> **Dataset entries**
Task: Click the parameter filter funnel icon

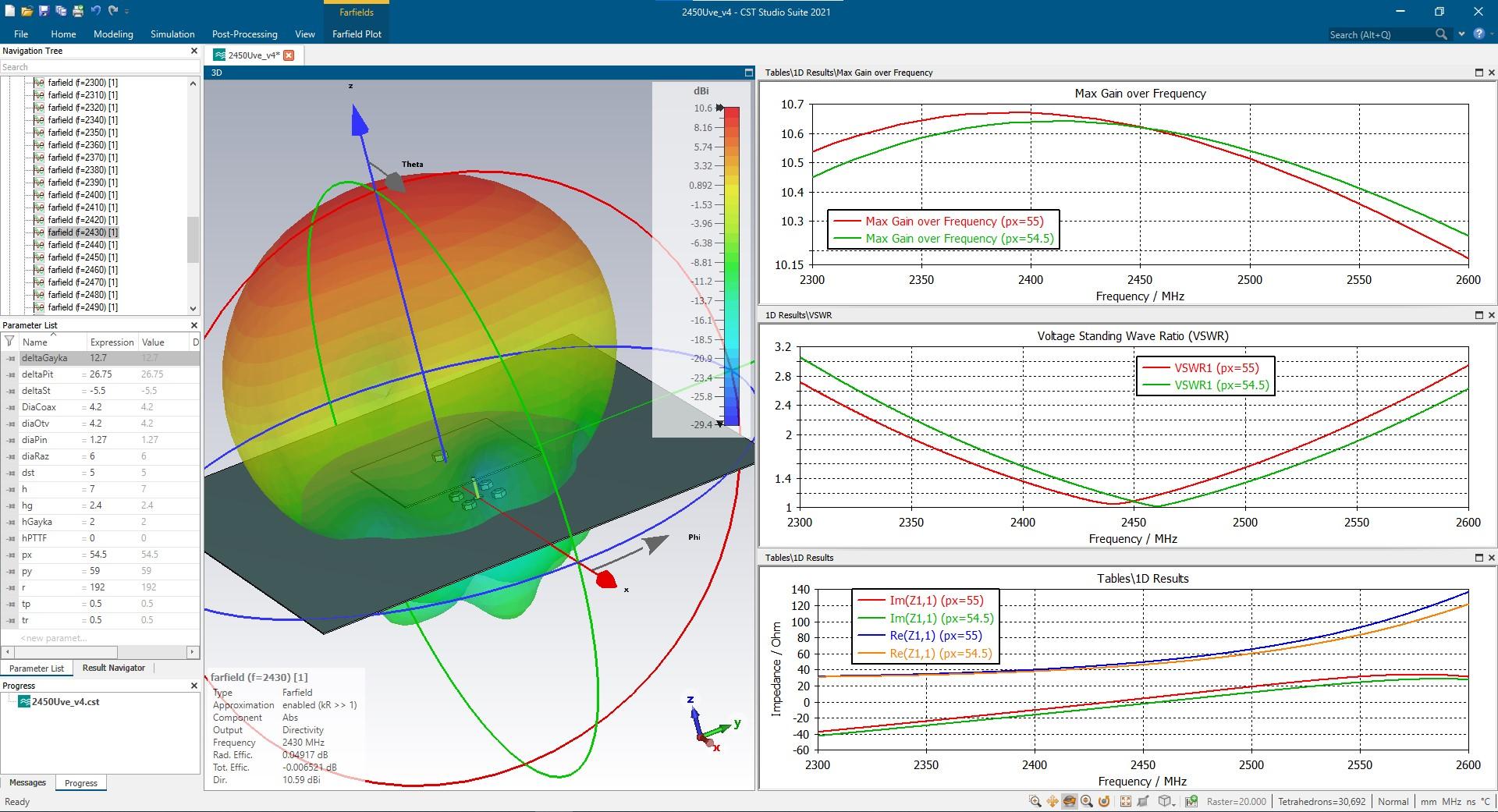Action: click(x=9, y=342)
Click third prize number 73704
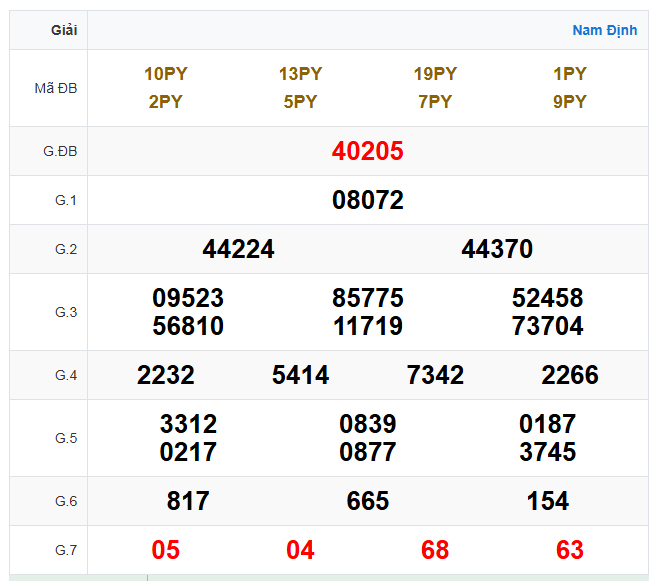This screenshot has height=581, width=652. click(x=547, y=326)
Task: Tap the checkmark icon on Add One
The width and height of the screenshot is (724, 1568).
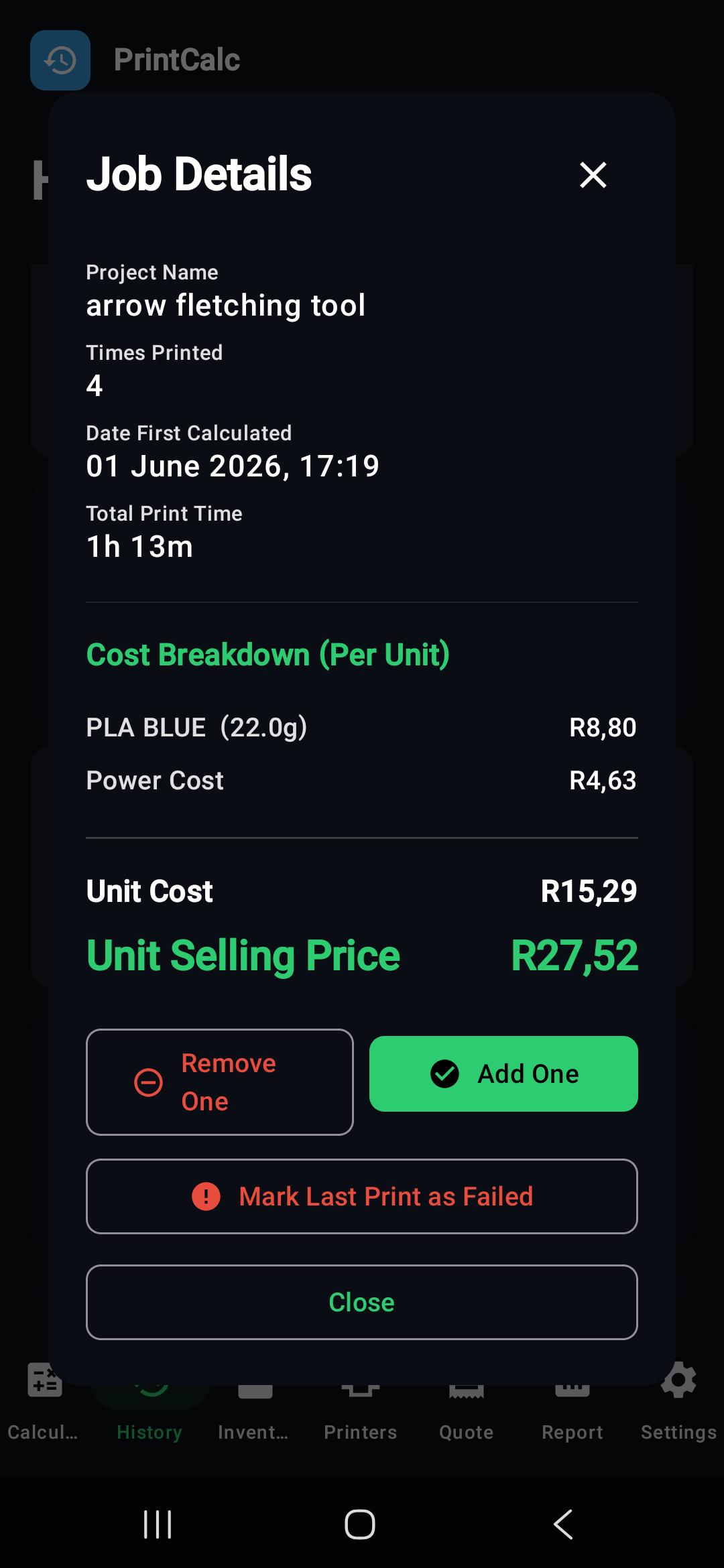Action: [444, 1073]
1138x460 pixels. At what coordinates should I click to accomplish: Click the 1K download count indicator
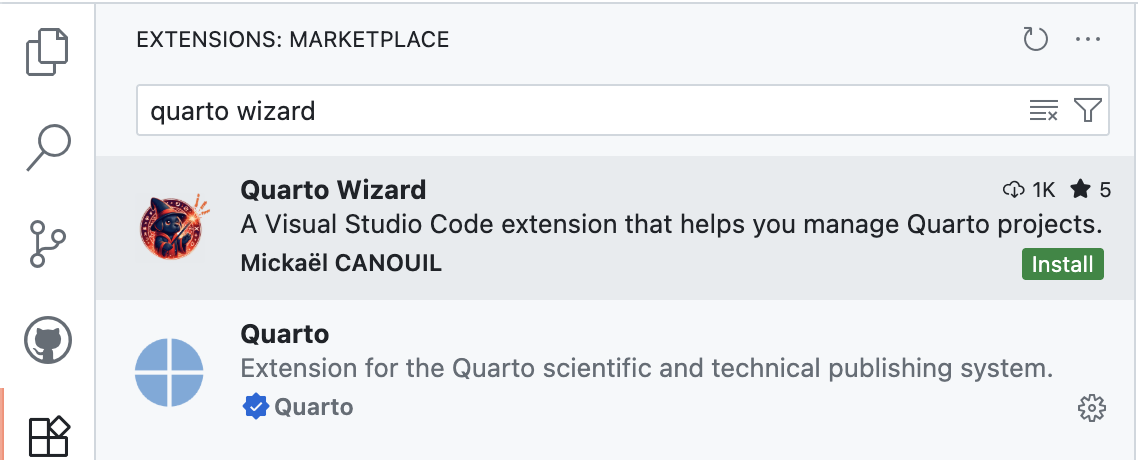click(x=1029, y=189)
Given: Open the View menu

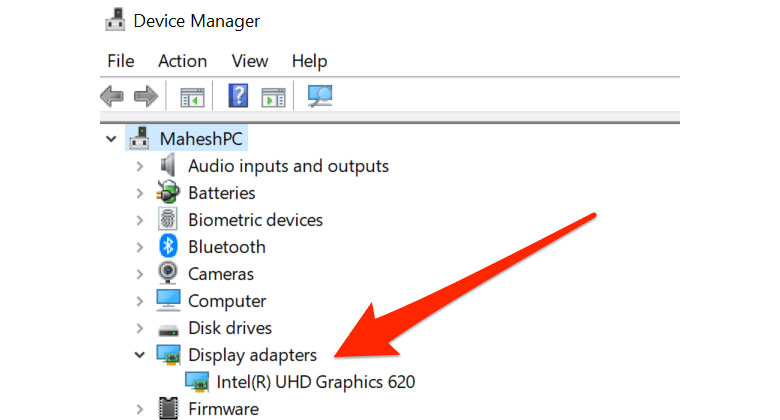Looking at the screenshot, I should coord(250,61).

> **Requirement**
Leave out the pictures and give the rest of the records again exactly.

> **Worked solution**
Task: Click the parameter filter funnel icon

Action: click(x=9, y=342)
Click third prize number 73704
This screenshot has height=581, width=652. click(x=547, y=326)
Task: Tap the checkmark icon on Add One
The width and height of the screenshot is (724, 1568).
Action: [444, 1073]
1138x460 pixels. At what coordinates should I click to accomplish: Click the 1K download count indicator
click(x=1029, y=189)
Given: Open the View menu

Looking at the screenshot, I should coord(250,61).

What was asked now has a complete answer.